Write out exactly the lines from the start of the entries through the one that contains "動物 (333, 663)", including both.

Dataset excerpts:
..............................

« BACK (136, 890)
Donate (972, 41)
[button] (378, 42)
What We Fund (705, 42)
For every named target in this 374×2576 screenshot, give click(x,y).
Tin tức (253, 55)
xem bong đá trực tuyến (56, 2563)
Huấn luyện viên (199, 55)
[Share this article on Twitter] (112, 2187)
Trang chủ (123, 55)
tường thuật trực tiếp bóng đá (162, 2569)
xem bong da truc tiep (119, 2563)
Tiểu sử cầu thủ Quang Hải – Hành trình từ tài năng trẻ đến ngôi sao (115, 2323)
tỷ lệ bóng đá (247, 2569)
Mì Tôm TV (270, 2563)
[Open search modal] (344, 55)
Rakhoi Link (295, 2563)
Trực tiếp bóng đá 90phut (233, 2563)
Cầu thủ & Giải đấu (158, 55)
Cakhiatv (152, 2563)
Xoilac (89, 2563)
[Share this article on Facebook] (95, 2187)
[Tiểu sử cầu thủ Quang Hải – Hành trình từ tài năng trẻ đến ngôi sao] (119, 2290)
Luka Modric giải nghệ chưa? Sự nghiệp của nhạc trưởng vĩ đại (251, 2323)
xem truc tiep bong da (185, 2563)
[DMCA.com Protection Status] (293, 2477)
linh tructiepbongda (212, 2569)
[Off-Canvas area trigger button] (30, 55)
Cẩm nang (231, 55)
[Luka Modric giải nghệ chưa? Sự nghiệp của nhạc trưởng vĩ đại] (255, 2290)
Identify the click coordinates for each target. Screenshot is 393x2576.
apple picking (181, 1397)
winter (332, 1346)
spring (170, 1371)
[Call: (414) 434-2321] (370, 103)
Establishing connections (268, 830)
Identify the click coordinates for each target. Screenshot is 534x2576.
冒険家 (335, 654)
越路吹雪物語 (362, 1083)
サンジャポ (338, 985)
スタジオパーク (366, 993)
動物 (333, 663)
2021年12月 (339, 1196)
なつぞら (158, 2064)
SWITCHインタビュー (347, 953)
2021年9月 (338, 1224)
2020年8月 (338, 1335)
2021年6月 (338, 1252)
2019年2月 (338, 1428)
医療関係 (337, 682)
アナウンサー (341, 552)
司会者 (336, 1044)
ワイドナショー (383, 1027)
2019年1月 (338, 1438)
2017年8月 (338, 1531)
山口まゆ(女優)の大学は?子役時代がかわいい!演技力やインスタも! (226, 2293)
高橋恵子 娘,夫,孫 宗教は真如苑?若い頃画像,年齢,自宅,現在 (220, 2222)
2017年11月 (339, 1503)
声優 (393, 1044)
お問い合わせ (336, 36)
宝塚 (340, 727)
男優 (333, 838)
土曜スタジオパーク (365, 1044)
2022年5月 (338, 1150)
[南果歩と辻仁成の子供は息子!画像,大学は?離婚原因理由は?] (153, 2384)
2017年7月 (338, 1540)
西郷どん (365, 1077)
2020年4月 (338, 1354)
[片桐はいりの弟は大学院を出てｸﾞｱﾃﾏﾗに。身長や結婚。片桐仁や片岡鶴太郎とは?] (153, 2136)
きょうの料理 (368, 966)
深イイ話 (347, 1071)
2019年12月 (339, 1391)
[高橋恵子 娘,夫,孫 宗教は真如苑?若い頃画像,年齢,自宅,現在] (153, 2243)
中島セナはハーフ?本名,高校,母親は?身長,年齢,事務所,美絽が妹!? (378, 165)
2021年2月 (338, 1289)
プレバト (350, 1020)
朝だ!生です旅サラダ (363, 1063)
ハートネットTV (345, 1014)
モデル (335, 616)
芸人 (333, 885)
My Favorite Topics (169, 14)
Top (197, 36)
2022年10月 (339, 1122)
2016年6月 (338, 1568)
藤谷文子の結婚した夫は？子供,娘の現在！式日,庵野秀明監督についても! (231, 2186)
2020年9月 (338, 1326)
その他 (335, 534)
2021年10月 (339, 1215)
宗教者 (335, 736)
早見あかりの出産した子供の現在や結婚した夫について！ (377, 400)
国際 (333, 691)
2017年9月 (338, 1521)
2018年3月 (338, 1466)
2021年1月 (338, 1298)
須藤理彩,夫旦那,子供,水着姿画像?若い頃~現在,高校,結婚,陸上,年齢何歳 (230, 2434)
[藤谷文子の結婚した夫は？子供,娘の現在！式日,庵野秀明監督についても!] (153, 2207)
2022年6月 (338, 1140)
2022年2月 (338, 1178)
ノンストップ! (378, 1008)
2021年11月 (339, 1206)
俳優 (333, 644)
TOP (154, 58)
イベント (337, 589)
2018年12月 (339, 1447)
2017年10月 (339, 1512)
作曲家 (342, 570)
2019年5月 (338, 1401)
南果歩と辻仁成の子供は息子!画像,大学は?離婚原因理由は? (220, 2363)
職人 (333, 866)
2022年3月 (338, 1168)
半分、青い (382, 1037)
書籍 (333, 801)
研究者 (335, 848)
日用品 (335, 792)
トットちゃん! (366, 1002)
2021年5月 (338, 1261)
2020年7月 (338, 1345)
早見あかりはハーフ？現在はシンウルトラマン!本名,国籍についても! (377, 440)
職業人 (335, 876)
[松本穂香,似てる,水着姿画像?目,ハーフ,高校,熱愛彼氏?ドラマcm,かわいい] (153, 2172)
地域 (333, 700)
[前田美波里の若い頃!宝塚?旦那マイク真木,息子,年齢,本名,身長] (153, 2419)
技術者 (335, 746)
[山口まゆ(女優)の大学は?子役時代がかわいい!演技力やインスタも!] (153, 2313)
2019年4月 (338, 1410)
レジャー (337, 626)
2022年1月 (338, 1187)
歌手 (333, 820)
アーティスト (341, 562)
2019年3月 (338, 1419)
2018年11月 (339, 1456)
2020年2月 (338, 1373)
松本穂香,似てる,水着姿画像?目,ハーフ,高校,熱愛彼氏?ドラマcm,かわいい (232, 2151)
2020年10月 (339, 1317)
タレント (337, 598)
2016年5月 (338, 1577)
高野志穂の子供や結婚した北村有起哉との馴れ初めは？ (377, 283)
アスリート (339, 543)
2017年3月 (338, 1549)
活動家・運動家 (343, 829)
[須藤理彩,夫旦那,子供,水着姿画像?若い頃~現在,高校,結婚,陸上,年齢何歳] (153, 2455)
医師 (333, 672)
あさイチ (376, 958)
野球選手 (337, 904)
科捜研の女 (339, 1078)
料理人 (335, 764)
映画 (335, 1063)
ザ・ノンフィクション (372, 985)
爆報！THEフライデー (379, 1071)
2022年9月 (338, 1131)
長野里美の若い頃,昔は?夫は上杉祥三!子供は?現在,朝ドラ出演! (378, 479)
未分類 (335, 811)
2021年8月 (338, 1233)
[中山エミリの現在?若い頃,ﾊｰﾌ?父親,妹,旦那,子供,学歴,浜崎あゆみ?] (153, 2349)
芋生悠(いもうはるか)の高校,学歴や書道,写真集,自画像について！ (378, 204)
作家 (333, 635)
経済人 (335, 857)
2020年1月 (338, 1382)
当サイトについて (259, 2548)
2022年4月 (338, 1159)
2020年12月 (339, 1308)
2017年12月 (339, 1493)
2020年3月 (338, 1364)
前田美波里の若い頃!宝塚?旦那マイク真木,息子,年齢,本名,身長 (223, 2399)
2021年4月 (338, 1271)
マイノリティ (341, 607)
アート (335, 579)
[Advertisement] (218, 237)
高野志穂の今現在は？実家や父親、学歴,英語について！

..............................

*RESPONSE TO THIS EXERCISE:*
« BACK (136, 890)
Donate (972, 41)
[button] (378, 42)
What We Fund (705, 42)
For every named target in this 374×2576 screenshot, give click(x,y).
Tin tức (253, 55)
xem bong đá trực tuyến (56, 2563)
Huấn luyện viên (199, 55)
[Share this article on Twitter] (112, 2187)
Trang chủ (123, 55)
tường thuật trực tiếp bóng đá (162, 2569)
xem bong da truc tiep (119, 2563)
Tiểu sử cầu thủ Quang Hải – Hành trình từ tài năng trẻ đến ngôi sao (115, 2323)
tỷ lệ bóng đá (247, 2569)
Mì Tôm TV (270, 2563)
[Open search modal] (344, 55)
Rakhoi Link (295, 2563)
Trực tiếp bóng đá 90phut (233, 2563)
Cầu thủ & Giải đấu (158, 55)
Cakhiatv (152, 2563)
Xoilac (89, 2563)
[Share this article on Facebook] (95, 2187)
[Tiểu sử cầu thủ Quang Hải – Hành trình từ tài năng trẻ đến ngôi sao] (119, 2290)
Luka Modric giải nghệ chưa? Sự nghiệp của nhạc trưởng vĩ đại (251, 2323)
xem truc tiep bong da (185, 2563)
[DMCA.com Protection Status] (293, 2477)
linh tructiepbongda (212, 2569)
[Off-Canvas area trigger button] (30, 55)
Cẩm nang (231, 55)
[Luka Modric giải nghệ chưa? Sự nghiệp của nhạc trưởng vĩ đại] (255, 2290)
Identify the click coordinates for each target. Screenshot is 393x2576.
apple picking (181, 1397)
winter (332, 1346)
spring (170, 1371)
[Call: (414) 434-2321] (370, 103)
Establishing connections (268, 830)
Identify the click coordinates for each target. Screenshot is 534x2576.
冒険家 (335, 654)
越路吹雪物語 (362, 1083)
サンジャポ (338, 985)
スタジオパーク (366, 993)
動物 (333, 663)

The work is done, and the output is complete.